From the material below, set down exactly the lines that run from the one containing "The height and" to the one containing "The width and", minus the pictures.

+++

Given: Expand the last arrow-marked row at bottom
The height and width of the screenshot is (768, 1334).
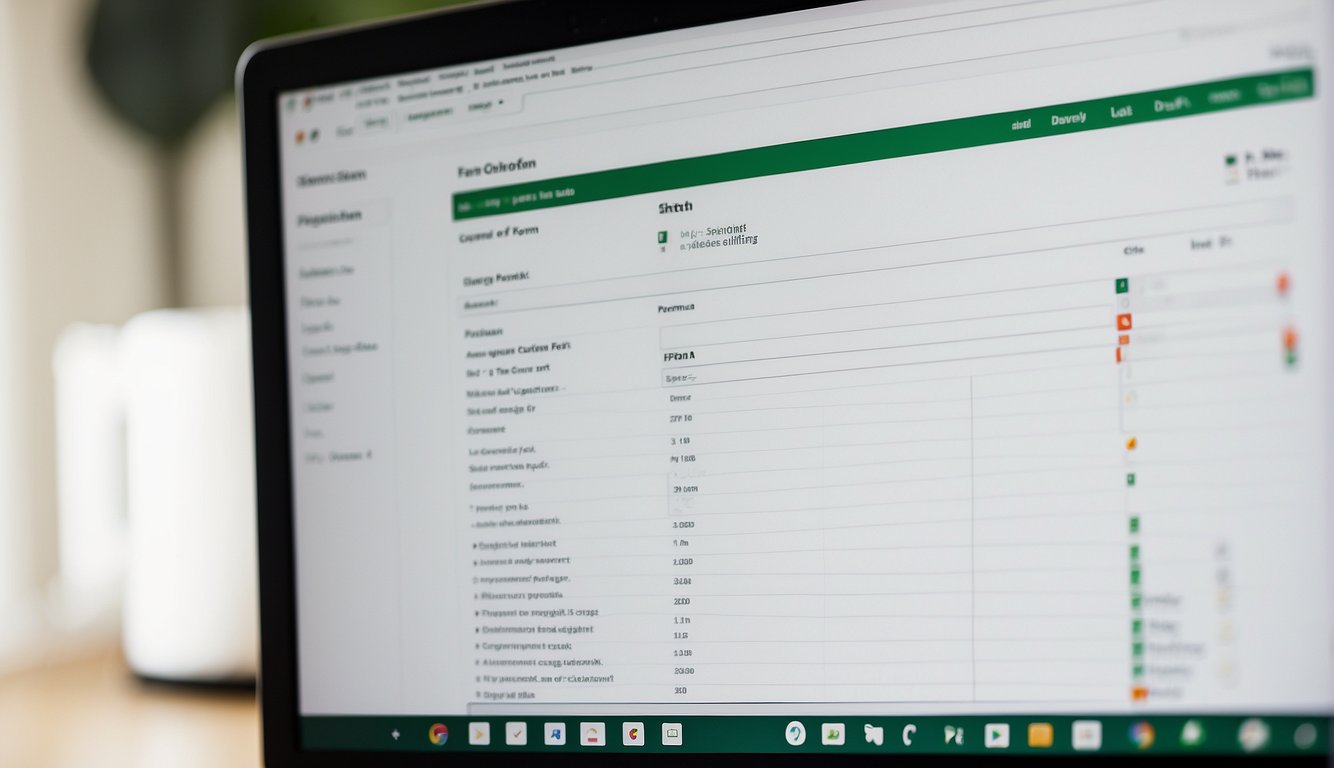Looking at the screenshot, I should point(477,694).
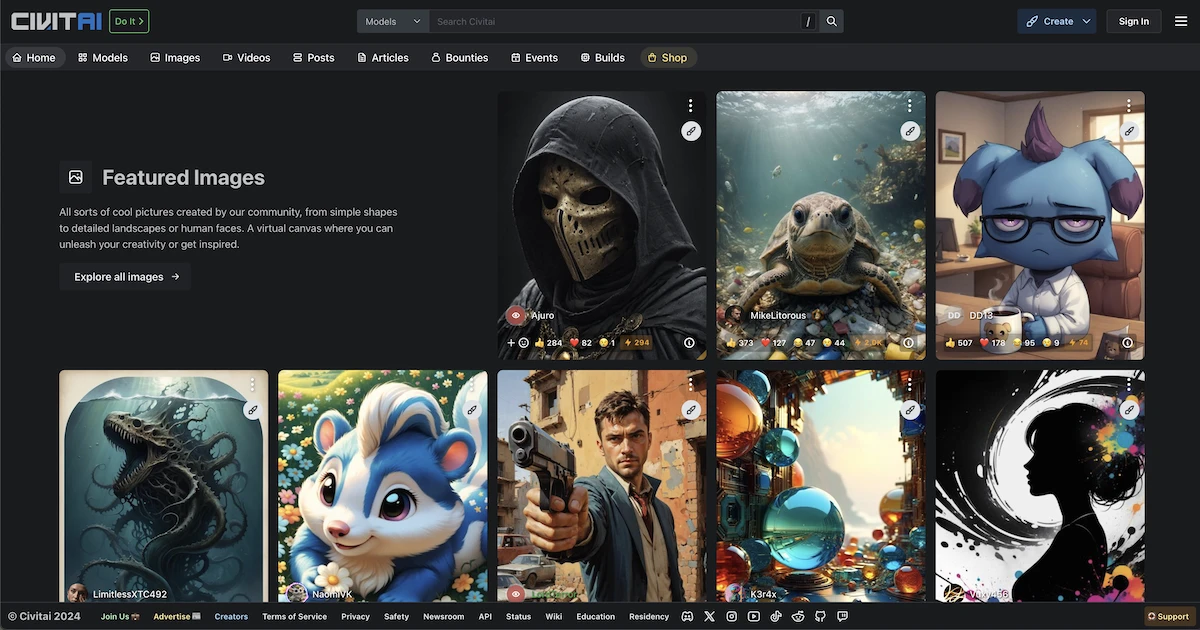Expand the Models search category dropdown
The image size is (1200, 630).
[393, 21]
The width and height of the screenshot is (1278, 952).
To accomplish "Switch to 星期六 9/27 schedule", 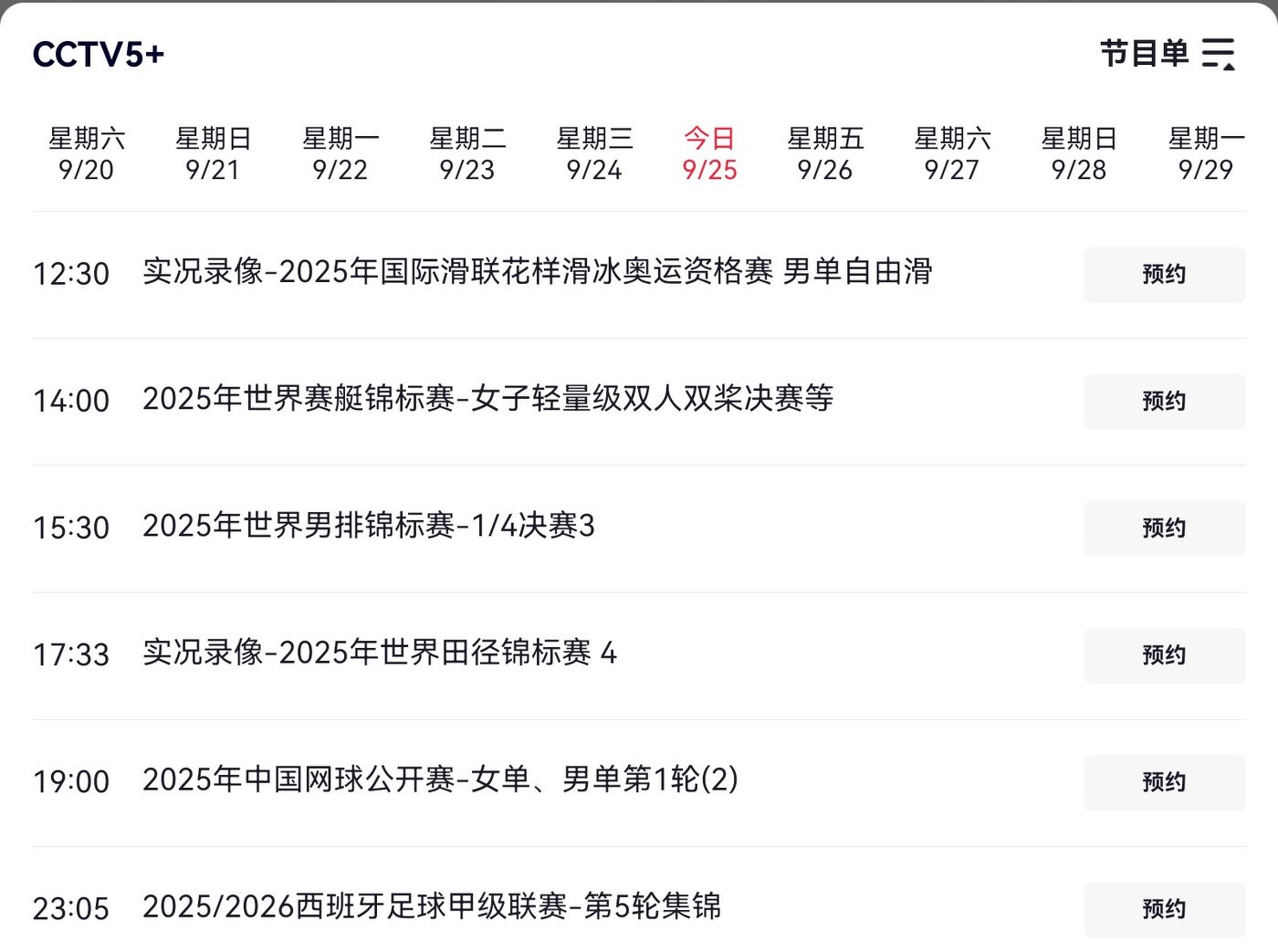I will [x=951, y=154].
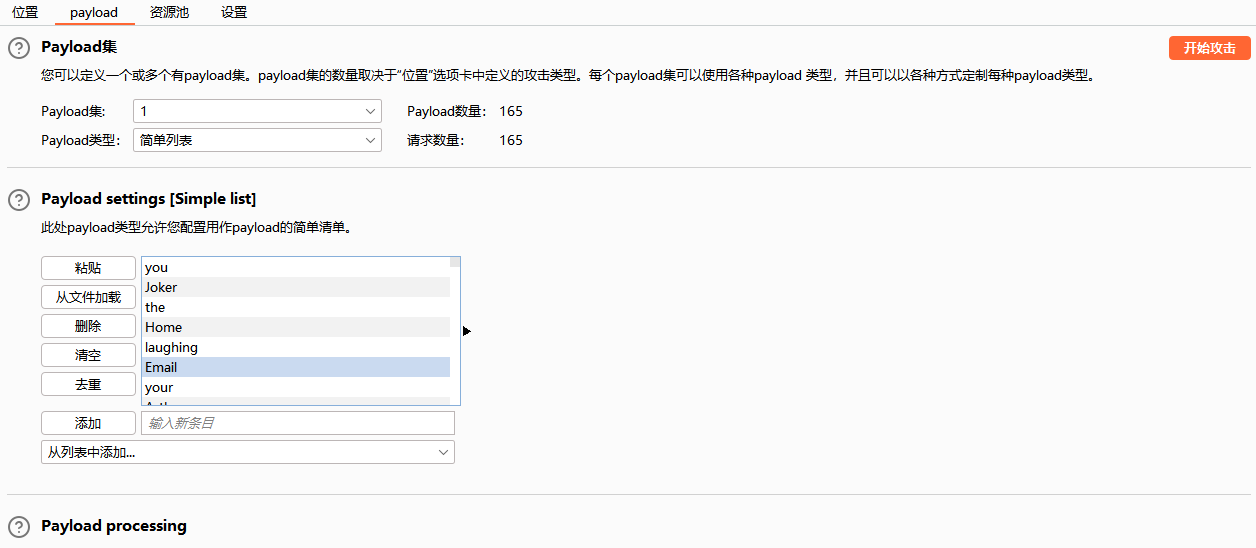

+++

Solution to the problem:
The height and width of the screenshot is (768, 1334).
Looking at the screenshot, I should point(477,694).
Expand the Models search category dropdown
The image size is (1200, 630).
[393, 21]
The width and height of the screenshot is (1278, 952).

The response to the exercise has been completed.